Cassidy’s Blog

My elementary Wishlist

| 4 min read

Occasionally I think of random apps or utilities that I’d love to be able to use on elementary OS. I jot them down and keep doing what I was doing, but today I decided to share in the hopes of inspiring someone out there to design and develop some cool things. :)

In each case I’m imagining the solution as a sexy, elementary-native, GTK3 utility. Something that would feel like it’s a first-party elementary tool.

Synced Clipboard

Though not everyone has multiple elementary devices, there are some times when I copy something on one computer and want to access it from another computer. Right now, I pop open Geary and shoot myself an email as it’s the quickest way to get that text onto another machine. Instead, it’d be interesting if my clipboard was just synchronized across my elementary devices—and possibly even my mobile devices.

To implement this, I’d imagine someone would have to tap into an existing cloud syncing backend. I can’t share extensive details, but elementary is working on some pretty cool cloud backend magic. Collaborating there would be awesome.

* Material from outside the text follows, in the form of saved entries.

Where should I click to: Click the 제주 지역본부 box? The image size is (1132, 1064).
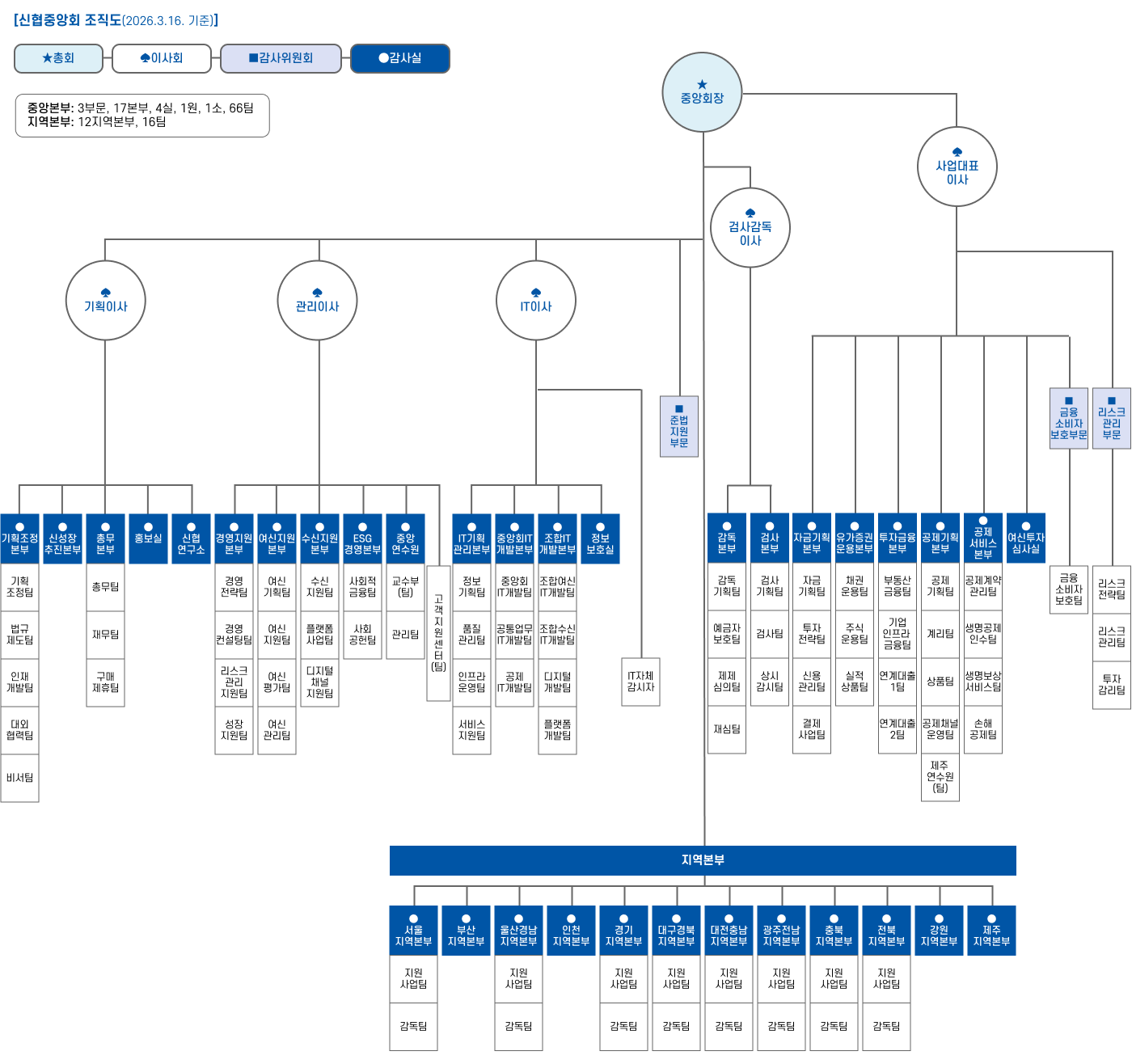pos(991,931)
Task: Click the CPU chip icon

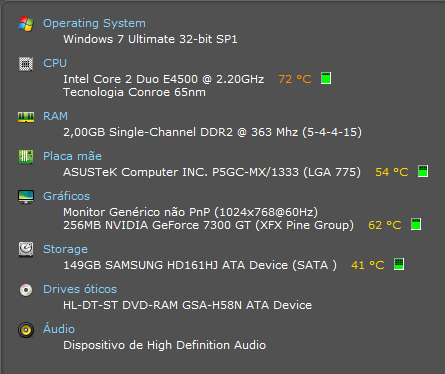Action: [x=26, y=64]
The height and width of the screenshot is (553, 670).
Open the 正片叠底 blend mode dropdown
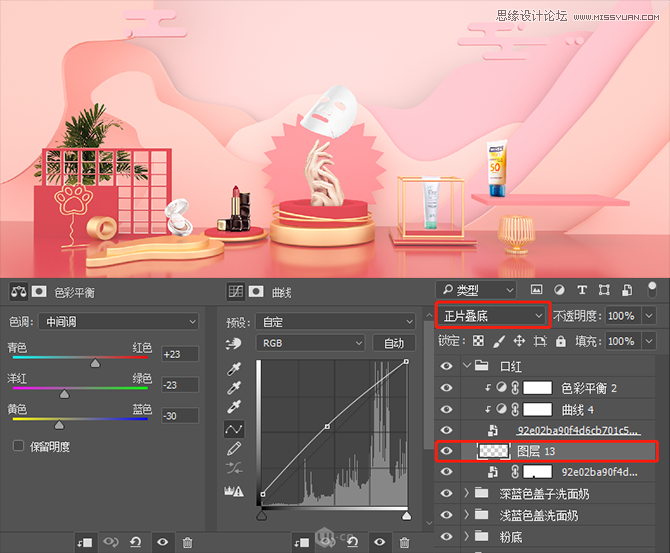point(493,316)
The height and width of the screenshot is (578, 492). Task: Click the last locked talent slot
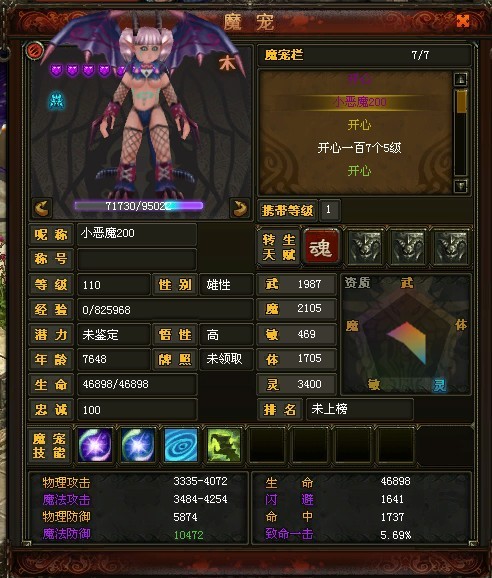click(x=451, y=247)
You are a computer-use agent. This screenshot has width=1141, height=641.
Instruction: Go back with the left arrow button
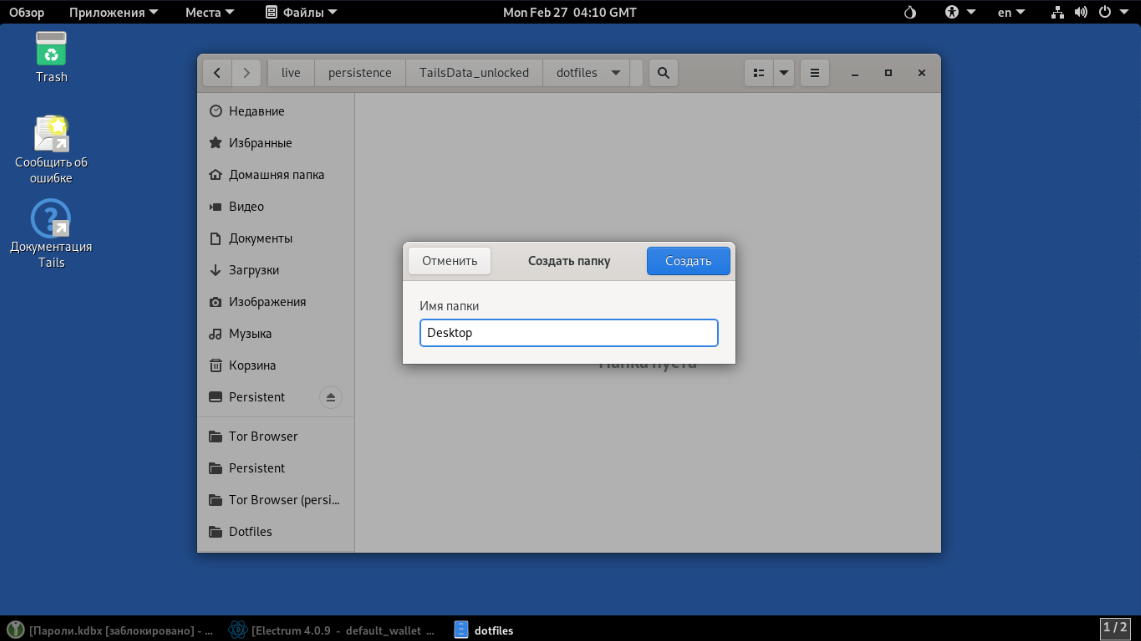[217, 73]

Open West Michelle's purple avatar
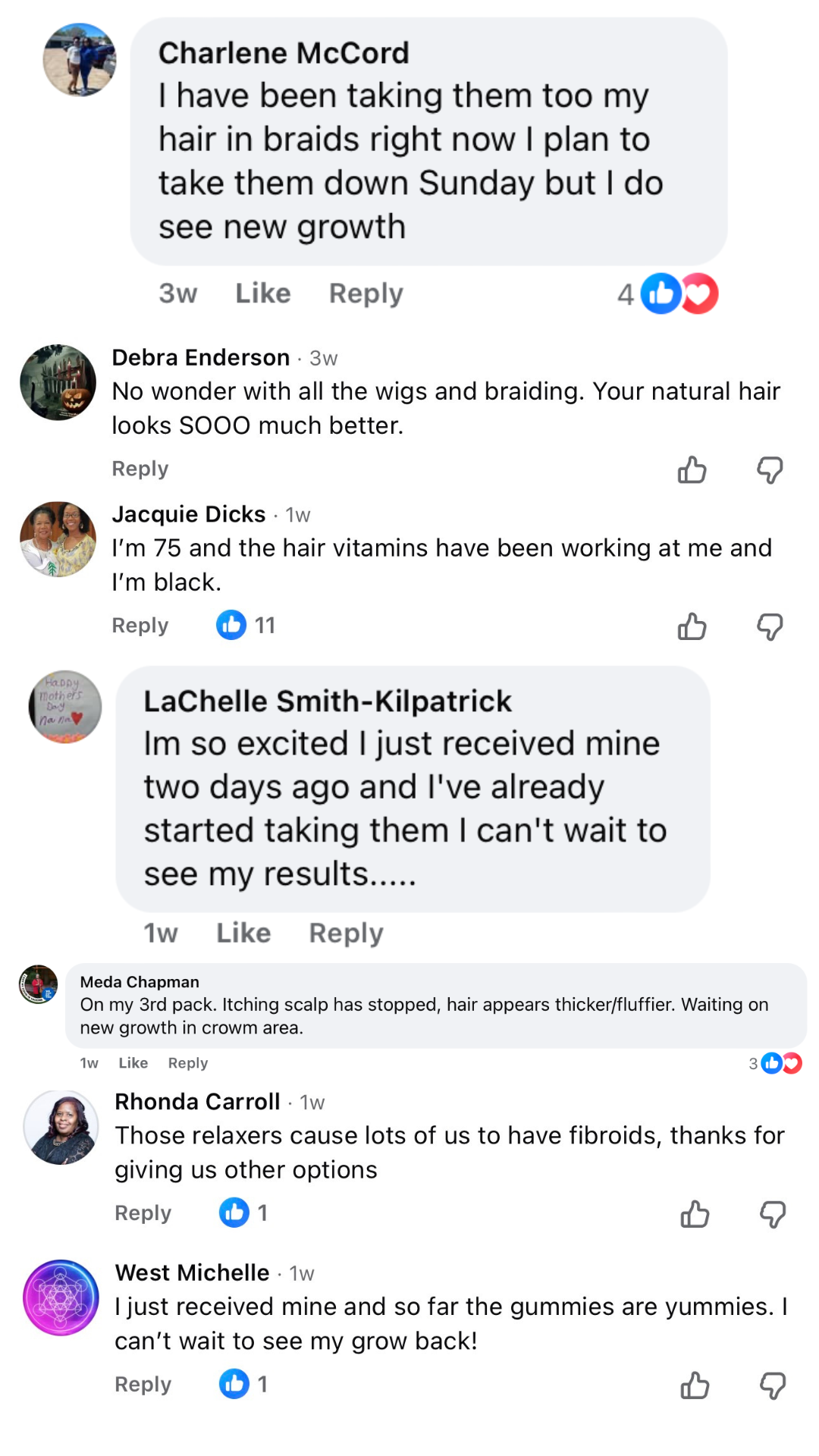(61, 1298)
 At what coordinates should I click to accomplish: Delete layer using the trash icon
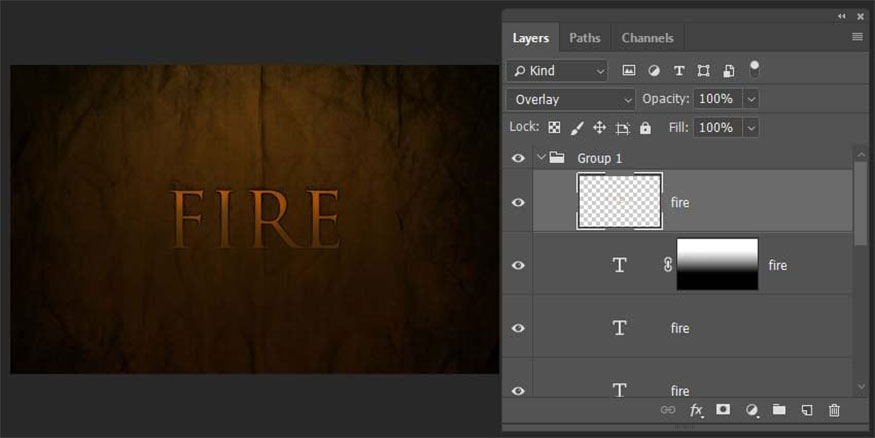[834, 410]
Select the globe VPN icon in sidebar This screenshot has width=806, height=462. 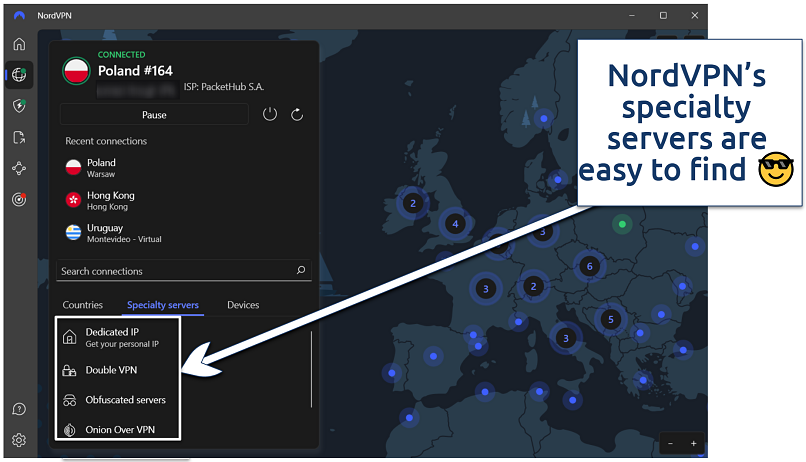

Stupid Simple Remote Desktop

This is something I’ve brought up before, and I still don’t think anyone has nailed it. Google has their Chrome Remote Desktop which is pretty easy, but it depends on the entire Google Chrome app being installed and running in the background at all times. VNC and Microsoft’s remote desktop both work if configured properly, but every experience I’ve had there has been confusing or impossible due to firewalls.

What I imagine is a simple native app that each person installs. It has something like three options:

  1. Get Help (invite someone to control your computer),
  2. Give Help (control a friend’s computer after being invited), and
  3. Access Your Devices (remote control your existing remote computers).

From a technical perspective, I’d expect it to use some sort of SSH tunneling to be secure, maybe using VNC through that. I’m not the most knowledgeable about remote desktop protocols or tools, but I feel like it should just work over the web with tunneling. Without me having to know what VNC, SSH, or tunneling are.

Simple & Smart FTP Client

Yes, I know Filezilla works (most of the time). But it’s ugly, overly complicated, and excessive for most of what I do with an FTP client. What I’d much rather see is a beautiful GTK3 FTP client that lets me set up my projects and connect to them easily. I imagine it having a sidebar (SourceList in Granite lingo) with these projects, and two synchronized panes, the left for the local project files and the right for remote. It’d use the system’s default filetype associations, could smartly auto-sync my changes, and would possibly even keep track of the changes with a sort of version control.

This is one that I haven’t thought all the way through, but mostly comes from being extremely dissatisfied with the current landscape of FTP clients for elementary OS.

Launchpad for Desktop

As you may know, elementary makes heavy use of Canonical’s Launchpad service for bug reporting, code repositories, blueprint tracking, etc. It’s an extremely versatile and powerful service. But using it on the web feels excessively complicated.

I imagine a native desktop app for Launchpad. It’d remember my login and auto set up my public/private keys for authentication. It’d also give me access to projects to which I have contributed or can contribute. I could view the recent activity of the project, report and triage bugs, branch it to solve a bug, and submit merge requests. Essentially every time I’d typically go to the Launchpad website, I’d instead be able to complete the task in this beautiful native app.

Where this overlaps with a full IDE, I’m not sure. However, I see value here not only for elementary, but for anyone who develops for Ubuntu or its derivatives.


I’m sure I’ve thought of or will think of more ideas like these. I’ll follow up this post with more once they’re fleshed out a bit!